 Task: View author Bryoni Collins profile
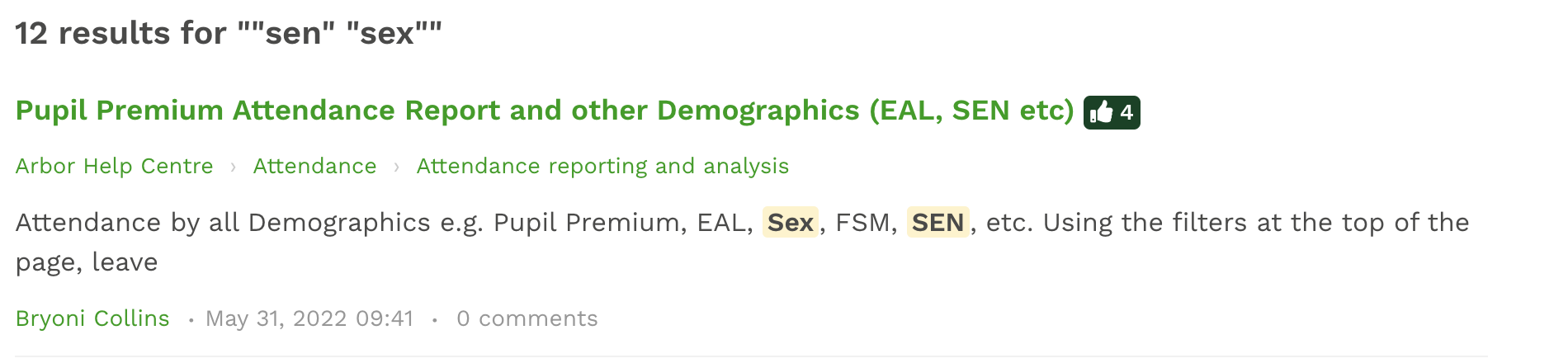click(x=92, y=318)
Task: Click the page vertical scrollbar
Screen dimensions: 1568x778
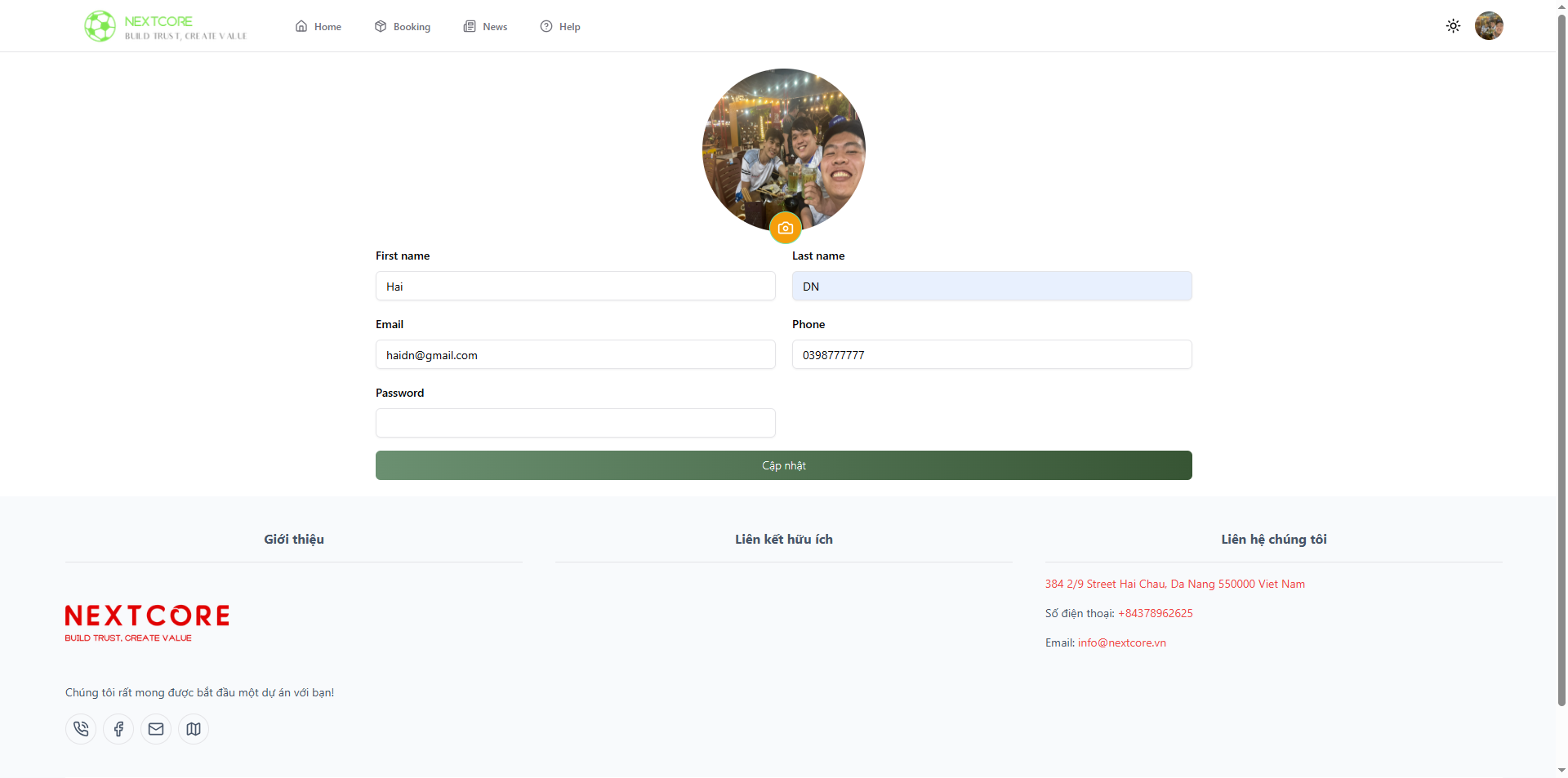Action: [1561, 359]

=-=-=-=-=

What needs to be done:
Could you copy the listing exactly, leaving out any pictures?

Result for this task:
 Task: View author Bryoni Collins profile
click(x=92, y=318)
Task: Click the page vertical scrollbar
Screen dimensions: 1568x778
Action: [1561, 359]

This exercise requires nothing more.